Thursday, June 22, 2006

Speaking of Underpants


I posted earlier today about enormous underpants, completely unaware (underwear) that I was wearing fairly visible underwear beneath my white skirt. You're thinking, "WTF! Anne, you rag on others for their fashion fumbles. How could you DO SUCH A THING?!?!"

And I say to you, "I KNOW!!!! I DON'T KNOW!!!"

It looked fine in the mirror this morning. What can I say. I guess I just don't really care anymore.

So here I am posting about enormous underwear, and my friend at work says, "Hey, Anne, are you wearing dark underwear?"

SHIT!

Ok, they're heather grey. Not heather grey like Used-To-Be-White-Now-They're-Dingy, but made on purpose that color. Anyhoodle, I borrowed a huge black over the ass sweater from a co-worker and marched myself to Rite Aid to get m'self some new and nude drawers. Everyone I saw on the way asked me, "You must be chilly. But it's 80 degrees out!"

Whatever, a-hole. I need new underpants but I can't tell you that.

My choices at the drugstore were limited. 2-Packs of either: Size 8 or Size 10.

I've scanned the pink pair of Size 8 for you, because I'm wearing the tan. The scan bed wasn't large enough to capture all of the fabric. There's not a scan bed in the world big enough.

You can't see my underwear under my skirt anymore in these babies, but I can pull them up to my bazookas, doubling as a bra if need be. So low is the thigh coverage, that even the strongest bully in the cafetorium wouldn't be able to give me a wedgie.

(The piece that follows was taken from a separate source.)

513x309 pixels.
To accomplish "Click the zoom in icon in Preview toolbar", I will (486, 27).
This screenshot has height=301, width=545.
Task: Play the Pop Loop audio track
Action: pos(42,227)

Ah, the benefits of granny panties.

9 comments:

newbluebaby said...

A thong would have saved this predicament for you.

anne altman said...

and you know because you wear your old lady's or what?

Valerie said...

LOL - OMG, stop it. you're killing me!

Bumpkyn said...

too bad it's not winter because they could also double (triple?) as long johns!!

newbluebaby said...

I'm just going by what I see. And what I mean by what I see is what the mirrors on the tips of my shoes see.

anne altman said...

CRACK ADDICT

Carolyn said...

Oh my God - I had a man spy on me in the ladies bathroom once using a hand mirror. Is that you, NBB?

Aww - I remember when I thought size 10 was large.

@alyssa ettinger said...

anne, jockey "no panty line promise" makes great modern briefs, kind of like boyshorts.

no more grannies for us. promise.

@alyssa ettinger said...

AND thongs are either for 25-year-olds or romantic evenings.